Riporti parola per parola il passo del testo sulla morte di Marco Gasparotti compreso tra "Gasparotti si è" e "internazionali del settore.", estremi inclusi.

- BRANO DI LETTURA
------------------------------------------------------------

È morto Marco Gasparotti, classe 1955, nato a Ghedi, in provincia di Brescia, conosciuto chirurgo plastico italiano, noto per aver operato personaggi dello spettacolo e dell'imprenditoria. Si era impegnato in progetti di solidarietà sociale a favore dei ragazzi in difficoltà.
Ne dà notizia su Instagram il Gruppo Gasparotti. "È stato non solo un chirurgo plastico di straordinario talento ma anche un mentore, un amico e una fonte di ispirazione per tutti noi", si legge nel post dove si ricorda il "suo straordinario contributo alla medicina e alla vita di tanti".
Lo ricordano i suoi colleghi come Emanuele Bartoletti, presidente della società italiana di medicina estetica, e altri colleghi come Roy De Vita.
Gasparotti si è laureato all'Università di Roma nel 1978 e si è specializzato in Chirurgia Plastica all'Università di Parma nel 1981. Fin dal 1978 ha frequentato le più prestigiose scuole brasiliane e americane di chirurgia plastica. Specialista in chirurgia plastica ricostruttiva, Gasparotti, si legge nel suo profilo, è stato citato tra i 100 chirurghi plastici più bravi al mondo dal Sherrell Aston Institute di New York, e ha effettuato più di 15.000 interventi. Sue sono numerose pubblicazioni scientifiche su riviste internazionali del settore.

------------------------------------------------------------

- DATI FORNITI
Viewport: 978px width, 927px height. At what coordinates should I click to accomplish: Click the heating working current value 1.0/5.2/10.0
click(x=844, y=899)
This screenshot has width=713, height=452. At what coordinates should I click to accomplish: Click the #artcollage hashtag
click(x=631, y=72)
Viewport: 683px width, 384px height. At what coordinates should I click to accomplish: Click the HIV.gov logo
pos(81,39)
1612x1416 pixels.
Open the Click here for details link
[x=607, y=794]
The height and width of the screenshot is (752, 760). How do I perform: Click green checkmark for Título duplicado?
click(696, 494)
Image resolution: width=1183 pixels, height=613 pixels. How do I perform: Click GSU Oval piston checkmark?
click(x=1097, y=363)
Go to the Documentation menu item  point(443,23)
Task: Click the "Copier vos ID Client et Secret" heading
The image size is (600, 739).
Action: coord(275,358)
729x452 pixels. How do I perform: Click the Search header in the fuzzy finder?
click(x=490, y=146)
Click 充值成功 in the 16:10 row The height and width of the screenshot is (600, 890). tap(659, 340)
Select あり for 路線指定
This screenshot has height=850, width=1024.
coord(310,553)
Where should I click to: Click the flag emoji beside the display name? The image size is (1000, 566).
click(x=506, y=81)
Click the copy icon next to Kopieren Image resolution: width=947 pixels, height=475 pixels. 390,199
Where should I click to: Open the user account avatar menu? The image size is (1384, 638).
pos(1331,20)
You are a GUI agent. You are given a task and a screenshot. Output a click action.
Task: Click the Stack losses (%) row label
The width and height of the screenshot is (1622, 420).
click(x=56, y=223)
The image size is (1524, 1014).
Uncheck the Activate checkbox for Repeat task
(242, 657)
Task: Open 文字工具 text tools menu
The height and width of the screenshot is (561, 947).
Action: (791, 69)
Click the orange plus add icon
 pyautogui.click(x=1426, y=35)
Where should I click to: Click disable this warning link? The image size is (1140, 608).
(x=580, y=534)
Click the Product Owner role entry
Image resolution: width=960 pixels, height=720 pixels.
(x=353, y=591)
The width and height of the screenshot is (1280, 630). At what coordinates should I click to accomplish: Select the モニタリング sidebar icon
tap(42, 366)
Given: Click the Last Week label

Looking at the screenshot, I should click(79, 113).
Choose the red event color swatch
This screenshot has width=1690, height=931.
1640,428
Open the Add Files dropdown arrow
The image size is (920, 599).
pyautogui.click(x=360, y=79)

------------------------------------------------------------

- RISPOSTA AL COMPITO
Gasparotti si è laureato all'Università di Roma nel 1978 e si è specializzato in Chirurgia Plastica all'Università di Parma nel 1981. Fin dal 1978 ha frequentato le più prestigiose scuole brasiliane e americane di chirurgia plastica. Specialista in chirurgia plastica ricostruttiva, Gasparotti, si legge nel suo profilo, è stato citato tra i 100 chirurghi plastici più bravi al mondo dal Sherrell Aston Institute di New York, e ha effettuato più di 15.000 interventi. Sue sono numerose pubblicazioni scientifiche su riviste internazionali del settore.